Hesitation Definition - An engine hesitation is an interruption of continuous
power during acceleration. When
a engine is hesitating it will cause the car to lunge or surge during acceleration
which will cause a sudden jerk as the car slows down. This condition can cause dangerous
situations in heavy traffic when drivers behind you expect you to move continuously
forward. An engine hesitation can be difficult to detect because as the
engine is running under power
you have to decide if the engine is shutting off for a split second or if the
engine is just losing power temporarily.
If your engine stalls and then restarts please visit,
why does my engine cut out. Please note that
while an engine is hesitating it could cause damage to other components. Example:
When an engine hesitates is will lose power then re-gain power quickly, this adds
stress to the vehicles derive train and could cause premature failure. There are
several systems are involved that can cause engine hesitation. We have listed some
common reasons for engine hesitation
Car Repair Guide
Scan for Trouble Codes - Check to see if the "service
engine soon" light is on, if not continue to the next step. If the "check
engine" (same thing as a service engine soon light, different manufactures call
it different things) light is illuminated you need to scanned for trouble codes.
Use a simple
scanner tool to retrieve trouble codes and check if they relate to the specific
problem, like a fuel pump circuit failure code. If a trouble code is present but
does not pertain to the immediate problem like an EVAP code ignore it until a later
time, after the engine is running properly. The reason we repair non-related codes
after the engine is running properly is because sometime false codes can be triggered
by a poorly running engine.
Once the engine is running properly the code present might cycle and turn itself
off. You might say "if the engine isn't running right shouldn't it have a check
engine light and a trouble code?" Sometimes conditions occur that will not be detected
by the computer, example: if the intake or exhaust valve operation fails the computer
cannot detect the failure because the problem is not sensor related, so the engine
has no power and the computer thinks everything is ok with no codes.

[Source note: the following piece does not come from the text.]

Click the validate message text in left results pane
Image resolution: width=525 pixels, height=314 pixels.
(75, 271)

If the trouble
code retrieved relates to a low power like a
mass air flow (MAF)
sensor or ignition coil system
failure repair these problems and re-test system. If no trouble codes are present
proceed to the next step.
How to Scan for Trouble Codes Video
Check the Air Filter - A
plugged air filter will
not allow the proper amount of air into the engine. If air is not allowed to enter
the engine's intake it will can cause the engine to hesitate. To check your engine
air filter open the hood and remove
the air filter from its housing and inspect, replace as needed and recheck.
How to Replace an Engine Air Filter Video
Check the Fuel Filter - Several conditions can cause engine
hesitation, one of the most common reasons is a clogged fuel filter not allowing
the proper amount of fuel pressure and volume into the fuel injection system.

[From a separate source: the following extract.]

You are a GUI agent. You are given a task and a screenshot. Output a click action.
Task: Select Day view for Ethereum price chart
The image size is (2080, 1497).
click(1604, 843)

To check for this condition remove
the fuel filter and drain excess fuel from the filter, next wipe any excess
fuel from the filter. By blowing through the filter you can determine if the filter
is clogged, you should be able to blow through it very easily. If you cannot blow
through it or it is difficult replace
the fuel filter with a new unit and recheck system. Some fuel filters utilize
a special release tool available at out tool store, if the fuel filter checks out
ok proceed to the next step.
Check for Broken or Dilapidated Vacuum Hoses - Inspection of
the vacuum hoses or air intake boot on and around the engine is simple. Your car's
engine is designed to run on a system that can hold vacuum. Vacuum hose are typically
connected to the engine intake manifold and will supply engine vacuum to various
accessories like power brakes. Some cars are designed with a larger vacuum transfer
hose that connects the intake manifold to the
IAC (idle air control) motor.
If broken or dilapidated these vacuum lines can cause the engine to lose vacuum
which will allow the engine to
run rough and stall.
Inspect all engine and accessory vacuum lines look for missing, torn or dilapidated
lines and replace as needed. Also have a helper rest their foot on the gas pedal
just enough to keep the engine running and double check the engine when it is running
to listen for any whistling noise coming from the engine that is not usually present.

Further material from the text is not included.